TASKS:
A: Reproduce word for word the passage of the article on Dr. al-Jawhari's arrest between "The attorney also" and "together numerous times).", inclusive.
B: Render this sentence from the article on Dr. al-Jawhari's arrest in Spanish: "The attorney also told me that the doctor leaves a pregnant wife behind in Syria."

DOCUMENT EXTRACT:

============================================================

Yesterday, the Shin Bet lifted the gag order prohibiting reporting on the case of the 38 year-old Druze doctor, Eyad Jamil al-Jawhari. He’d been arrested on June 28th as he attempted to enter the occupied Golan heights at the Kuneitra border crossing. His entire family had been waiting for him, as he hadn’t visited them in the past three years (he’d spent a total of ten years in Syria pursuing medical studies and a career in family medicine).
Now, Haaretz and Yediot have reported the arrest and confirmed his identity. No Israeli publication has reported the reason for his arrest, which means there is a partial gag order still in effect. The reason they likely refuse to release the charges is that they haven’t dreamed them up yet. They’re still working him over in the GSS section of Kishon Prison. An Israeli court has granted them ten days of detention in which to do so, a period that can be further extended with the court’s approval. They will likely craft the charges based on what they can elicit from him. I spoke with Dr. al Jawhari’s attorney, Yihya al-Jawhari (an uncle) yesterday, who told me he hasn’t been permitted to talk with or see his client. He was told he could see him on Thursday.
The attorney also told me that the doctor leaves a pregnant wife behind in Syria. When he was arrested, he was planning to return permanently to the Golan to establish a family medicine practice there. He intended to have his wife follow him when the Israeli authorities would permit it (they’d prevented both of them from returning together numerous times).
Among the many surmises about why the Shin Bet might’ve been making an example of him is that he was a highly educated medical professional (receiving his MD degree in Syria two years ago). He was seeking to bring his expertise to benefit the Druze community of the Golan. This may be precisely the sort of young, charismatic individual the security services would want to take down. The purpose, if there can be said to be any, would be to prevent the Druze from improving their communities and offering better services like the medical practice Dr. al-Jawhari might’ve offered. Any such organizing might be interpreted as leading residents to resist Israeli Occupation and bring the Arab Spring to the Golan.

============================================================

SOURCE INFORMATION:

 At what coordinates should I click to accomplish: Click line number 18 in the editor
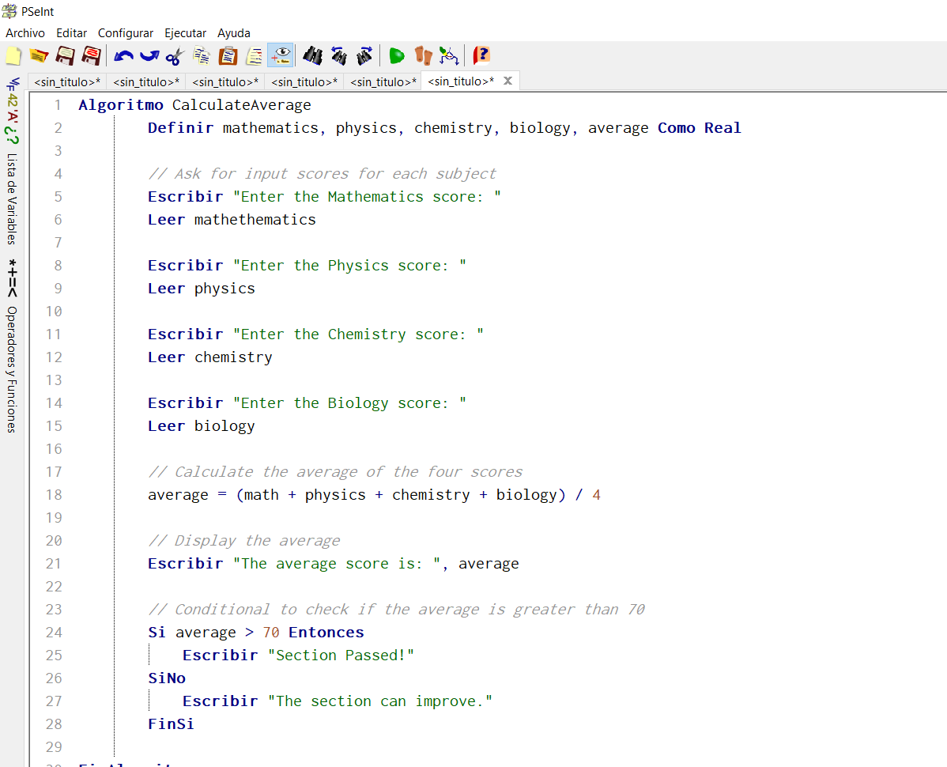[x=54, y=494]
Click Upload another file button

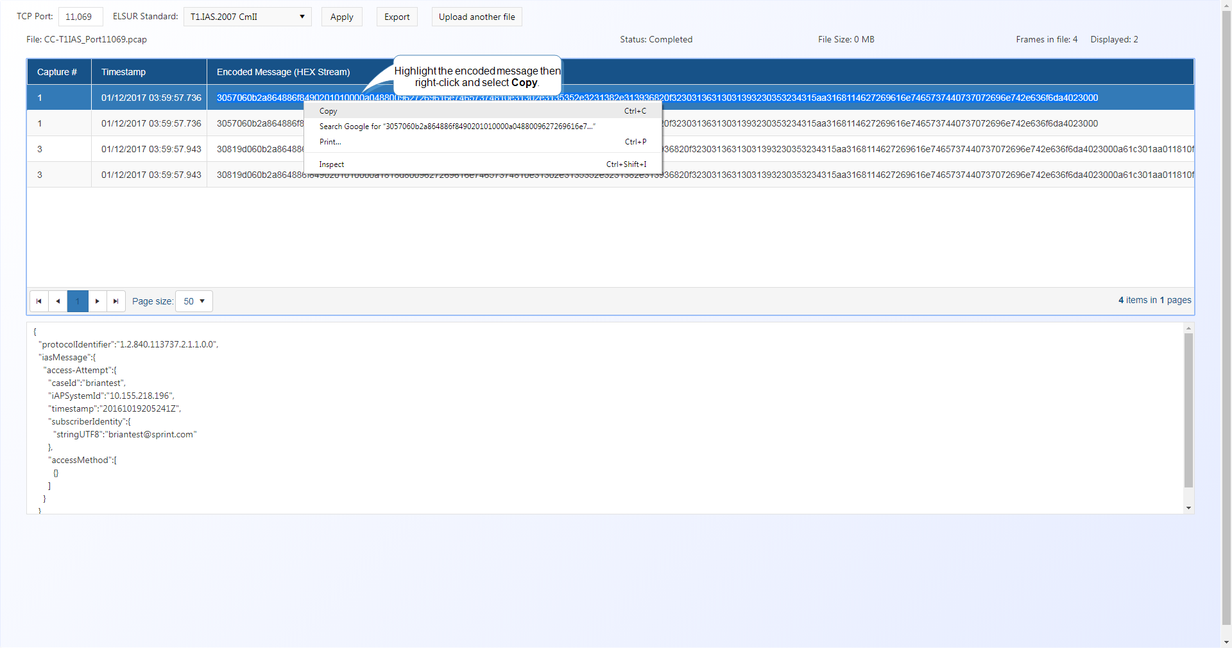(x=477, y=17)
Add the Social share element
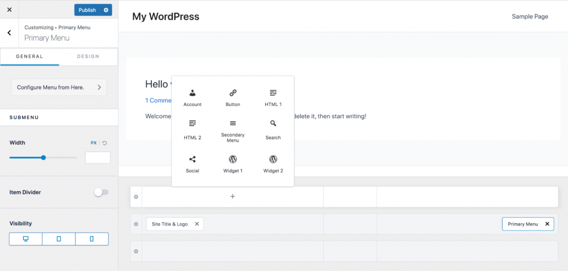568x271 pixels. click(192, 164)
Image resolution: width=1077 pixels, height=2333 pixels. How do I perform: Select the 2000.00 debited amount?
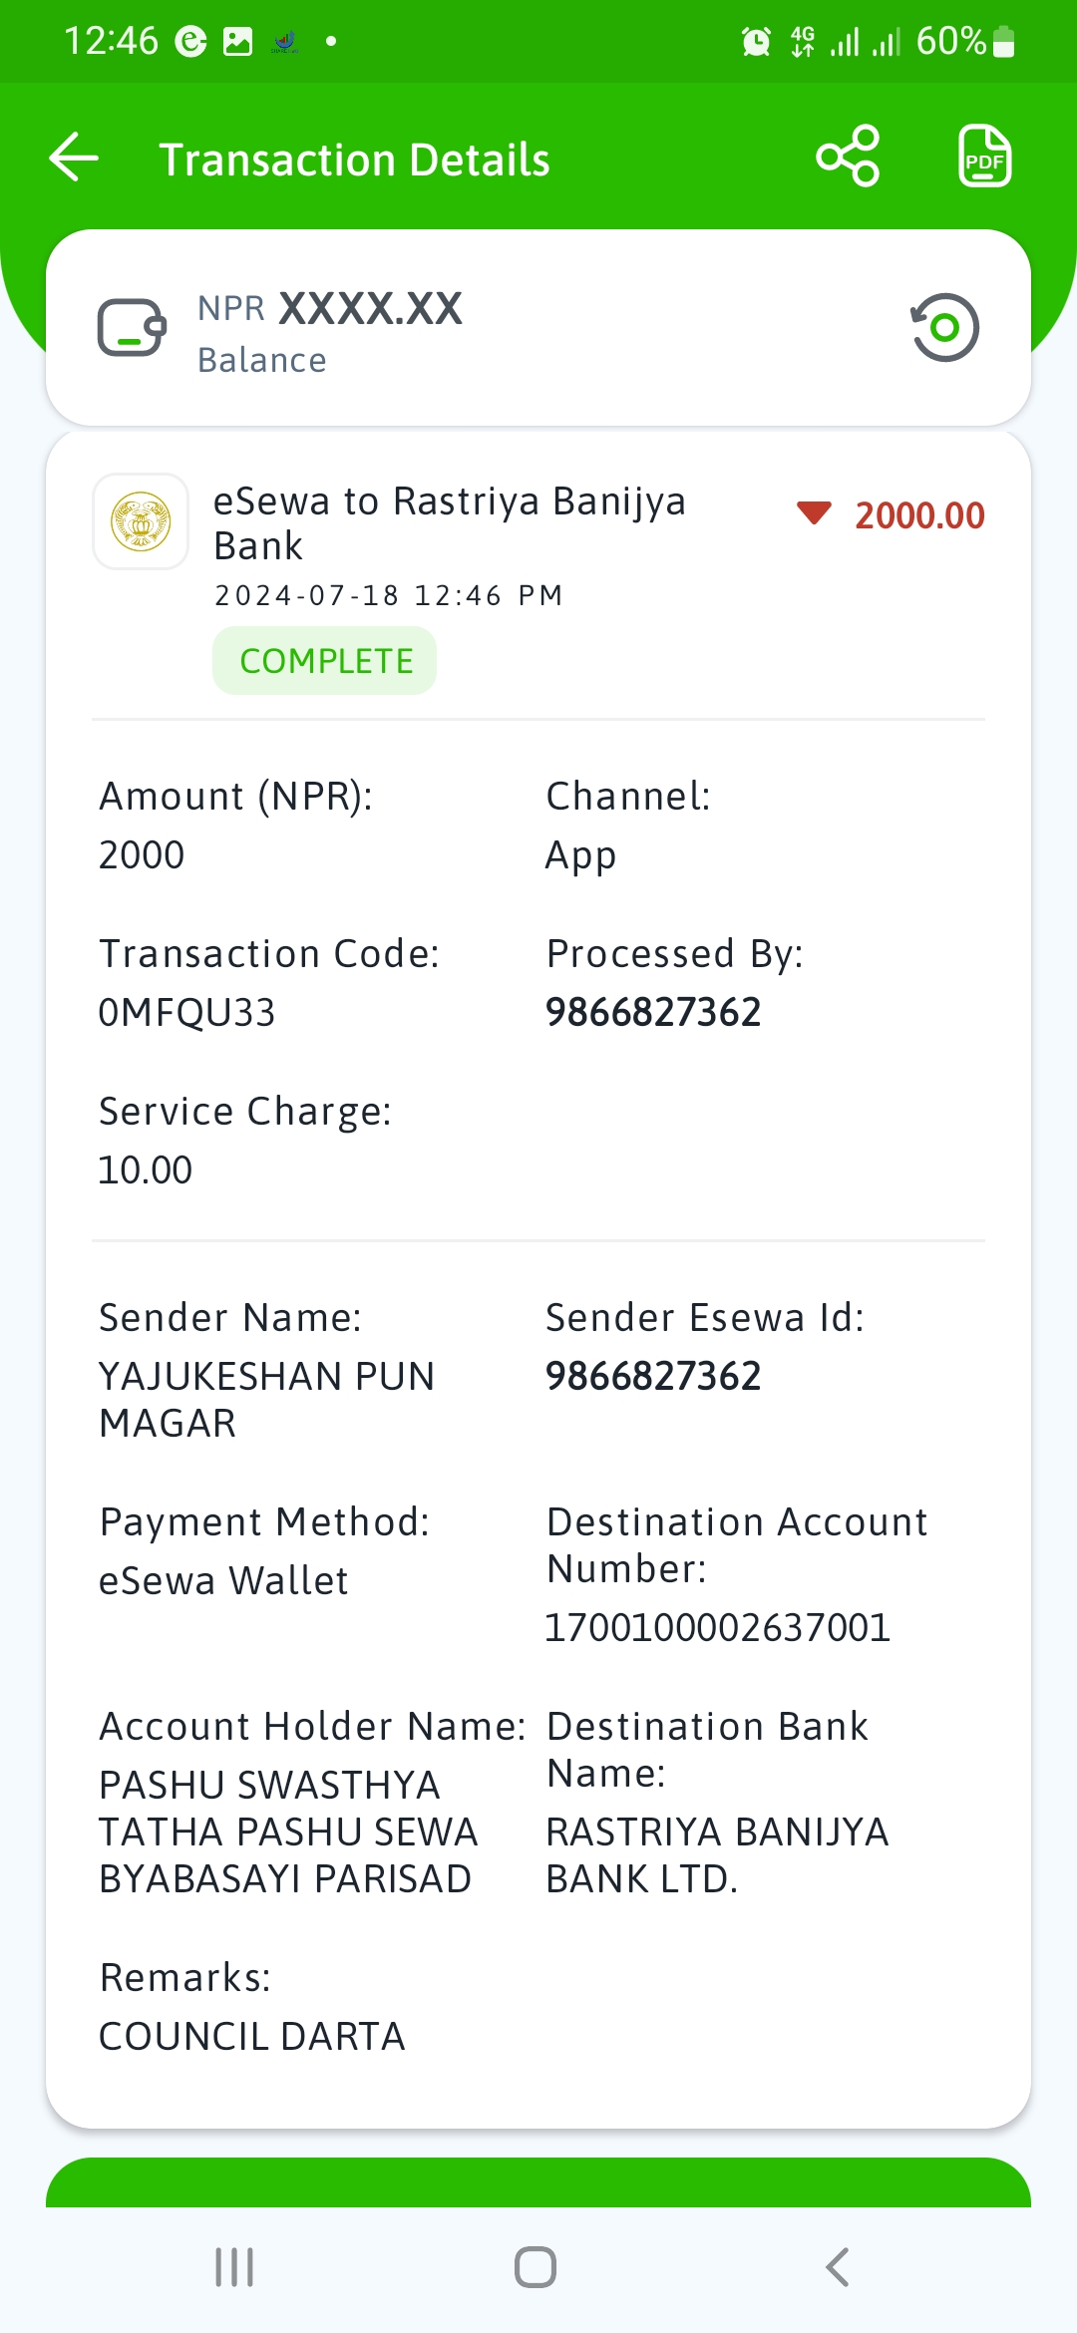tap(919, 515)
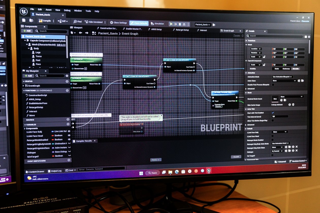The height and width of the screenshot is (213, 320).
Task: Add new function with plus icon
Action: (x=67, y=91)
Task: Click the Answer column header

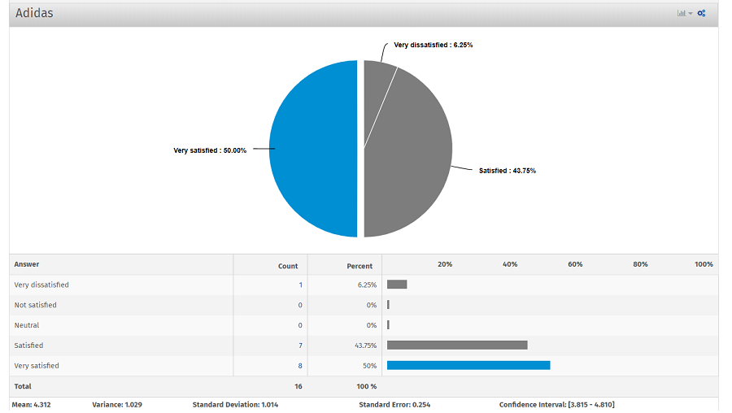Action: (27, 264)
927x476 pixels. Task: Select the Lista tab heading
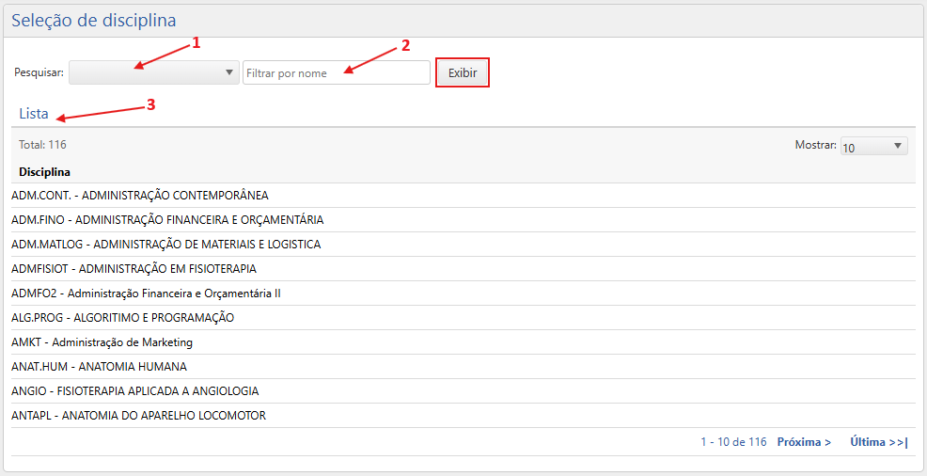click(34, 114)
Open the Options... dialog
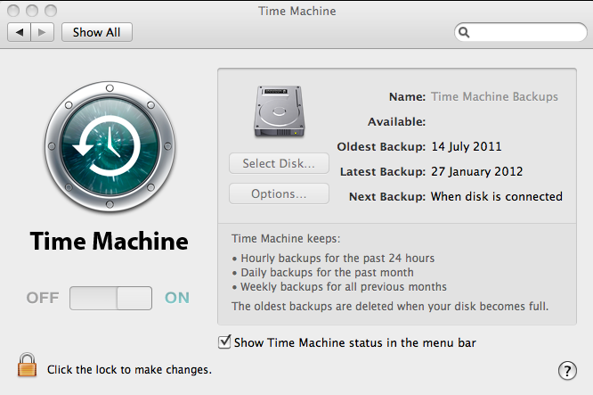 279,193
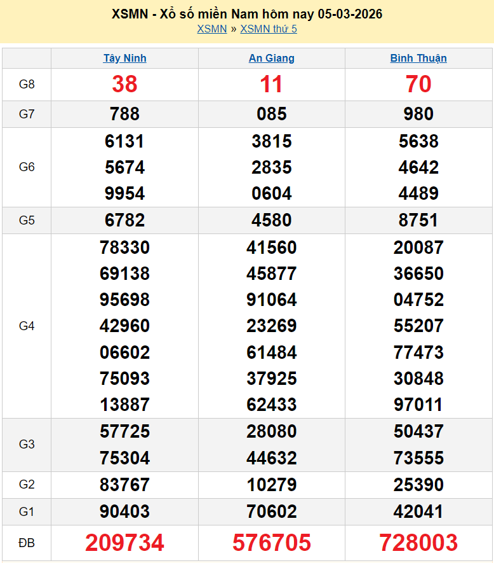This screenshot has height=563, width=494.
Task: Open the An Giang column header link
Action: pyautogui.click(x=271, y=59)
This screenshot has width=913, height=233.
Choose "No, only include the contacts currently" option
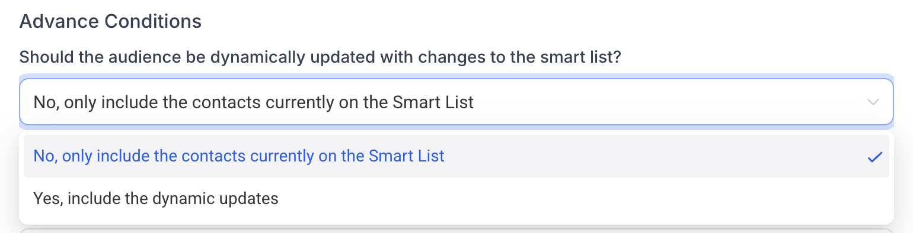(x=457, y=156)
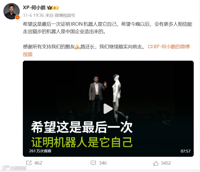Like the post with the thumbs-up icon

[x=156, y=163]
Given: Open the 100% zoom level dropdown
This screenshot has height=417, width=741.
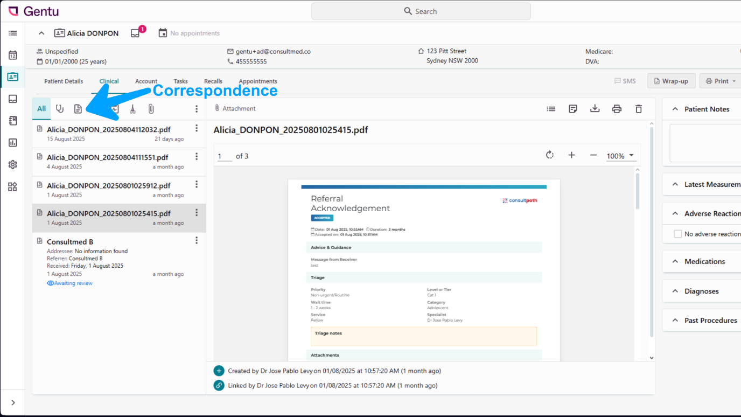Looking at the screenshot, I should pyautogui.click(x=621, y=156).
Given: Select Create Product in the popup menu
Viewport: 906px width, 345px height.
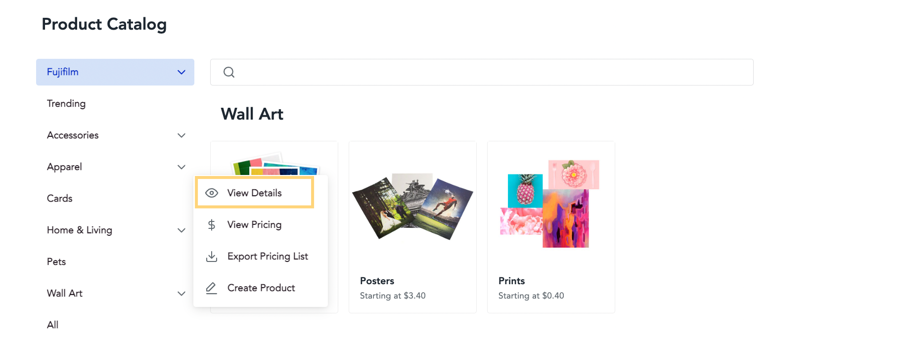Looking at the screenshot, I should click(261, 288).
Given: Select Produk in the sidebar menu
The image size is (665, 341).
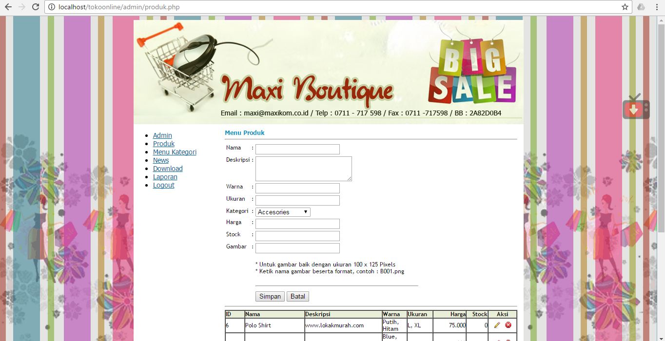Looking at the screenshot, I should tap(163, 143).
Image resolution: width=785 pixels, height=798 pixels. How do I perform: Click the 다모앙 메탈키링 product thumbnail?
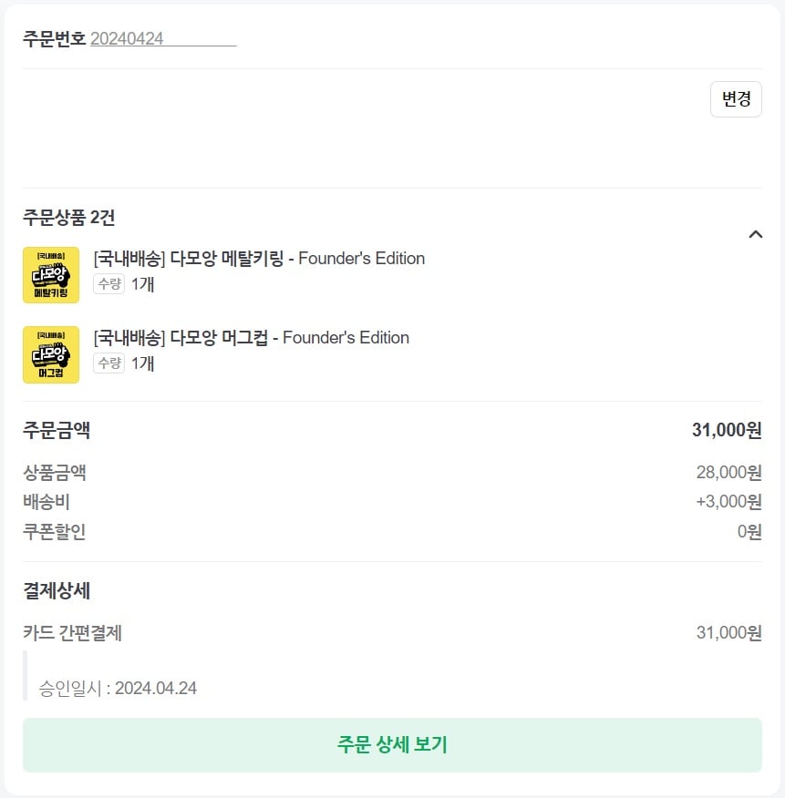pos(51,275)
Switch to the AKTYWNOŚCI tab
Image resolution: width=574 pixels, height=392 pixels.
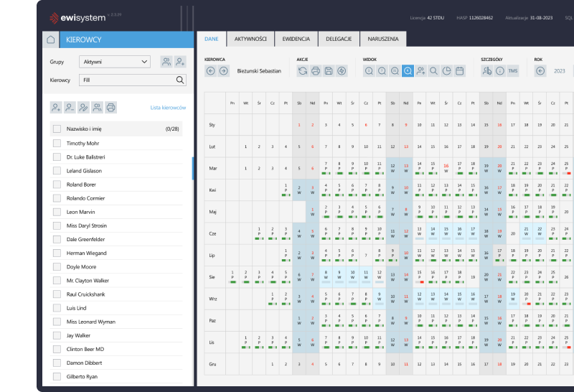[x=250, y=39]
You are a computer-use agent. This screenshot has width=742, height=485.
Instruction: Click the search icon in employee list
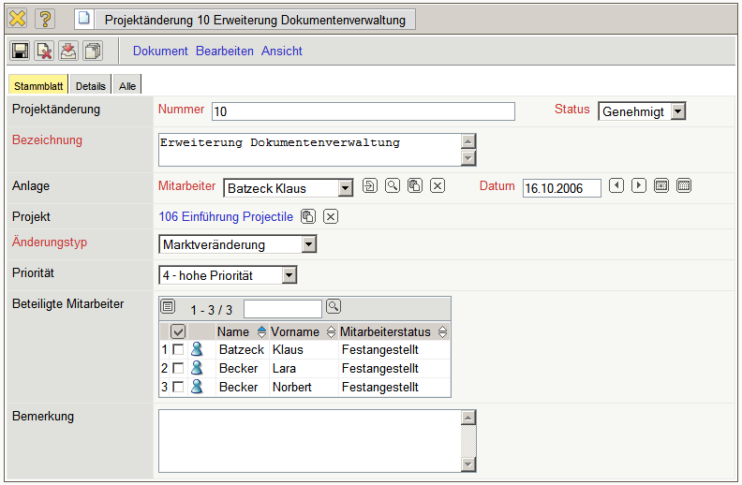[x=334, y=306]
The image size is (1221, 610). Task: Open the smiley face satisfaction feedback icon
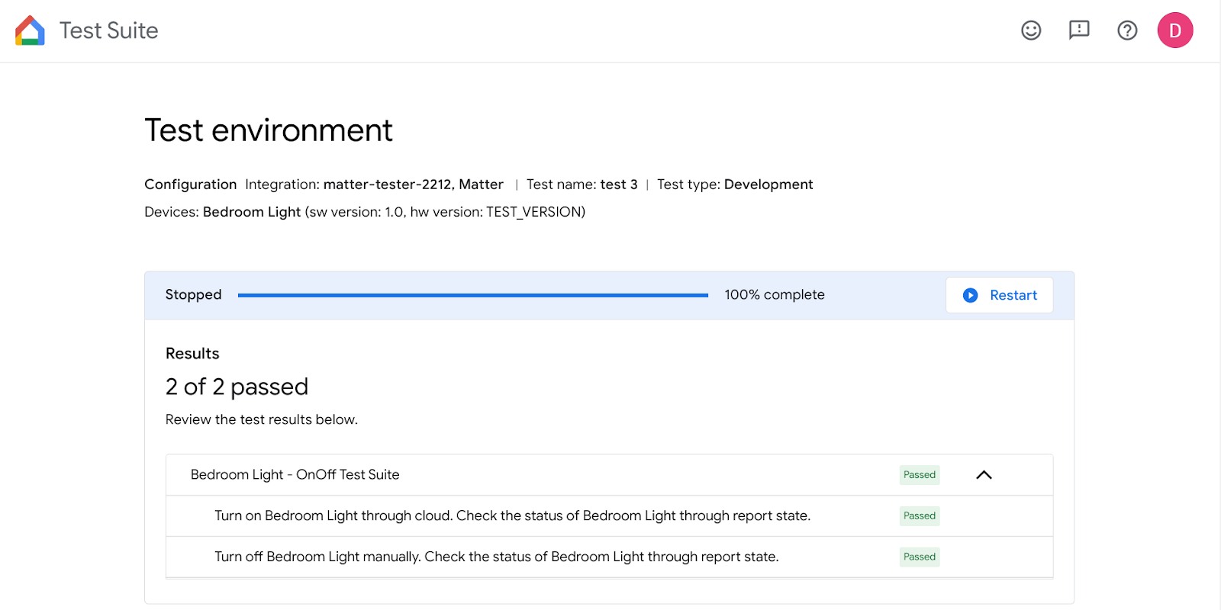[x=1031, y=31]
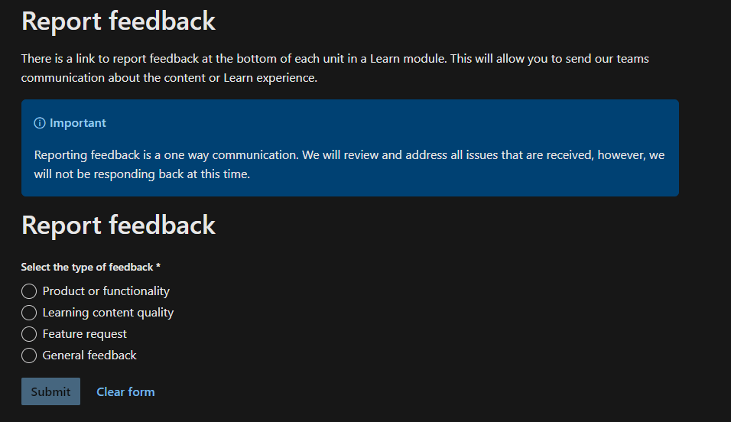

============================================================

COMPLETED EXERCISE:
A:
The attorney also told me that the doctor leaves a pregnant wife behind in Syria. When he was arrested, he was planning to return permanently to the Golan to establish a family medicine practice there. He intended to have his wife follow him when the Israeli authorities would permit it (they’d prevented both of them from returning together numerous times).

B: El abogado también me dijo que el médico deja a una esposa embarazada en Siria.